Zé Ibrahim, líder de greves históricas em 1968, quando aos 18 anos liderou a ocupação da
Cobrasma da família Bueno Vidigal, estava com 63 anos; foi exilado em Cuba junto com José
Dirceu -- "eu fiz curso de guerrilha e ele de segurança, agitação e propaganda" -- e nunca
deixou de ser amigo de Lula -- "era uisque na casa dele e cachaça na minha", divertiu-se; velório
ocorre na Assembléia Legislativa de São Paulo.
Marco Damiani _247 – José Ibrahim. Ele passou por mim, caminhando calmamente, há três semanas, cruzando as ruas Henrique Schaumann e Cardeal Arcoverde. Fui atrás. Com dois passos regulamentares de distância, me certifiquei de que o homem de cabelos inteiramente brancos, traços finos, cordato, como se reafirmou em seguida, era mesmo ele.
- Zé Ibrahim?
- Sim, tudo bom?
Ele havia ido até o posto de gasolina em que eu estava para comprar cigarros da sua marca preferida. Me chamou para caminhar com ele até o bar mais próximo, onde estava sua mesa, diante da televisão ligada no jogo de futebol, e uma cerveja mantinha-se ainda gelada. Serviu-me um copo e passei a lhe fazer perguntas.
Ibrahim foi fundador do partido. Um quadro histórico do movimento sindical. Líder da famosa greve da Cobrasma, em 1968, vésperas do AI-5. Os trabalhadores tomaram a empresa por vários dias, cercados pela repressão ditatorial. Quando Ibrahim deixou o PT, estava na posição de presidente estadual em São Paulo. Pegou sua bagagem e rumou para o PDT de Leonel Brizola.

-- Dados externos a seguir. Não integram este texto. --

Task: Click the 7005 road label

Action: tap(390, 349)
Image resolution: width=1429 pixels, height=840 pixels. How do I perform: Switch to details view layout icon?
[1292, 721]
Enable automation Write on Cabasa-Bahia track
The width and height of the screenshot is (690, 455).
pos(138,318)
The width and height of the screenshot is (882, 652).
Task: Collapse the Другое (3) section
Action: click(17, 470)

- Zé, por que você saiu do PT?
- Eu estava em plena campanha de filiações. Havia um grupo grande de trabalhadores em Osasco que queriam entrar para o partido. Mas, na prática, não havia espaço para eles e nem para um pensamento mais à esquerda do que permitia a direção nacional. Fui acumulando problemas de relacionamento, perdendo apoio político interno.
E arrematou: Um dia, cheguei para o Lula e o Zé Dirceu, depois de muitas conversas sobre essas dificuldades, e disse: 'Vocês não querem que eu traga para o partido trabalhadores que estejam à esquerda de vocês. Assim, o melhor mesmo é eu ir embora".

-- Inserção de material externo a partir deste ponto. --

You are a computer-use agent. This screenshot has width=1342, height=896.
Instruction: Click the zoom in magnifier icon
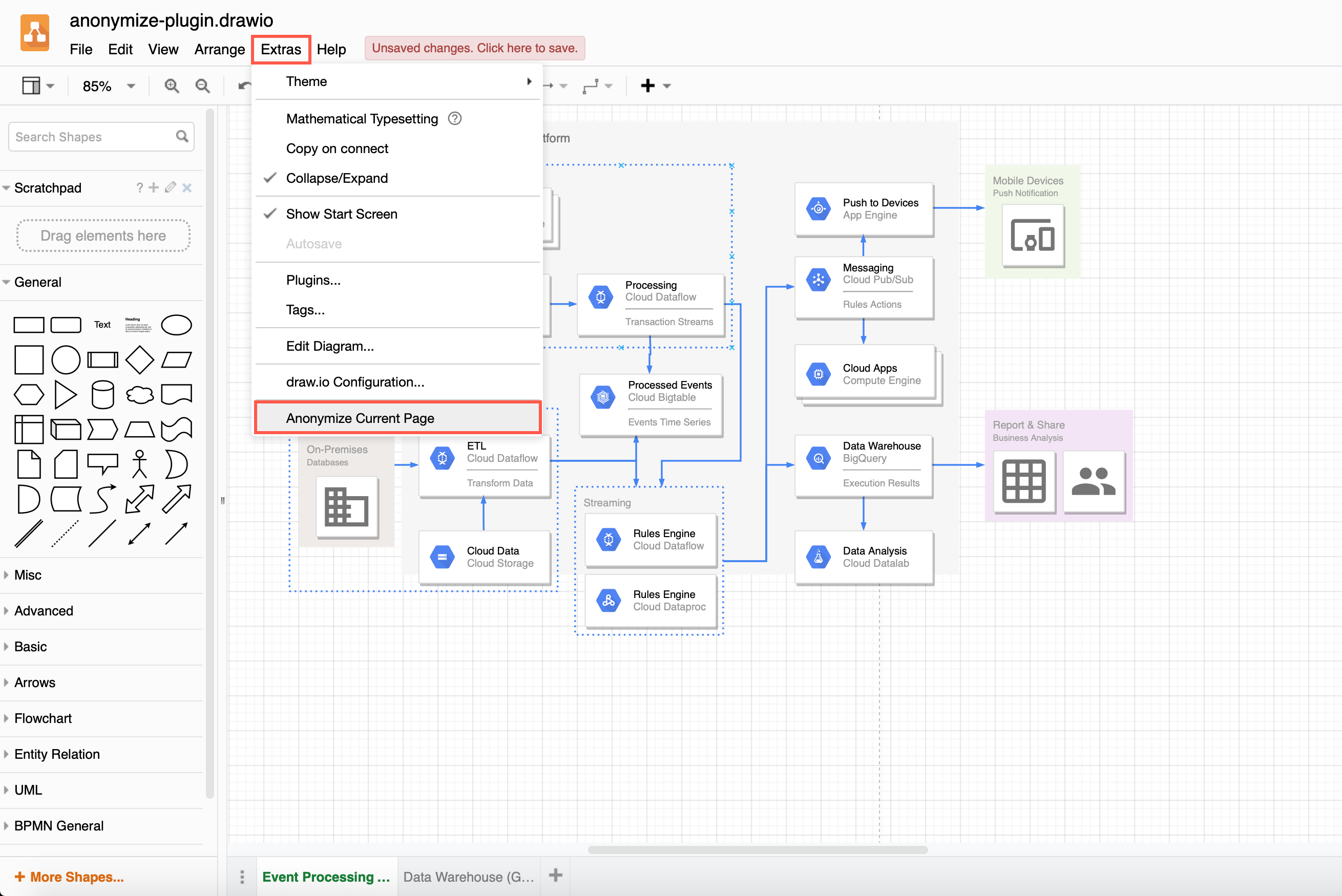172,86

E se foi, prestigiado por Brizola, organizar a campanha presidencial dele em 1989.
- Faltou pouco. Brizola sempre foi correto comigo, deixou que eu trouxesse o meu pessoal, mas nunca compreendeu a importância de São Paulo para vencer nacionalmente. Acontece.
Sem ter demonstrado qualquer problema de saúde, na conversa com 247 Ibrahim falou sobre a greve da Cobrasma, propriedade da família Bueno Vidigal, que o tornou, para o bem e para o mal, famoso. Neste relato, fez mais uma revelação inédita:
- Primeiro que não foi só a Cobrasma que parou. Todas as metalúrgicas de Osasco pararam. A resistência não foi difícil, porque os trabalhadores estavam unidos. Mas havia muita pressão e medo. Uma invasão policial poderia acontecer a qualquer tempo. Havia um capataz na fábrica que foi muito correto, nos avisando sobre os movimentos da polícia. Numa tarde, os diretores da fábrica se reuniram com a gente, do lado de fora da empresa, nos acusando de prender outros diretores em cárcere privado, lá dentro.
- E?
- E eu disse a eles que os diretores só estavam lá dentro, sem poder sair, porque se saíssem seriam malhados pelos trabalhadores. Não podíamos garantir a segurança física deles. Por acordo, entramos todos para dentro da fábrica, avisei que o capataz iria falar e ele pode apresentar seus argumentos. Adiantou pouco, porque a greve continuou. Mas houve uma ética naquilo. Nós não éramos radicais, as condições de trabalho é que eram péssimas.
- Anos depois, prosseguiu Ibrahim, me ligou o Luis Eulálio Bueno Vidigal. Ele era, então, o presidente da Fiesp. Eu já voltara do exílio. Perguntou como eu estava e disse que queria falar comigo.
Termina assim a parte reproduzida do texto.